Um estudioso internacional foi acionado para auxiliar no processo de investigação feito pelos pesquisadores, que corrobora com a linha de raciocínio. “Em contato com o pesquisador britânico David Mearns, soubemos que realmente andaram mexendo nesse naufrágio para tentar recuperar essa carga de estanho”, destaca.

DANOS AMBIENTAIS

Existe prejuízo ambiental com o aparecimento das cargas, como explica Luís Ernesto, com possibilidade de interação dos poluentes com espécies marinhas. “Além da poluição visual, esse látex pode se soltar e ir se decompondo em pequenos pedaços, que podem ser ingeridos por organismos marinhos", frisa. O pesquisador também lembra do caso em que um condutor de buggy colidiu com um fardo de borracha, no Rio Grande do Norte, causando a morte de duas pessoas.

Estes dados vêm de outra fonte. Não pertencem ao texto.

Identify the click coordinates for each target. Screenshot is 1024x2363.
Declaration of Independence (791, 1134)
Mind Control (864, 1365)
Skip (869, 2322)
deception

O professor encontrou documentos históricos sobre cargas de borrachas trazidas em 1944 no Ceará e explica que os muitos naufrágios da costa guardam materiais desconhecidos. Com a deteriorização, as substâncias e poluentes podem vazar sem o controle de especialistas. "A importância disso é mostrar como a gente precisa conhecer melhor esses naufrágios do nosso litoral, porque a gente conhece muito pouco e eles podem representar riscos", conclui.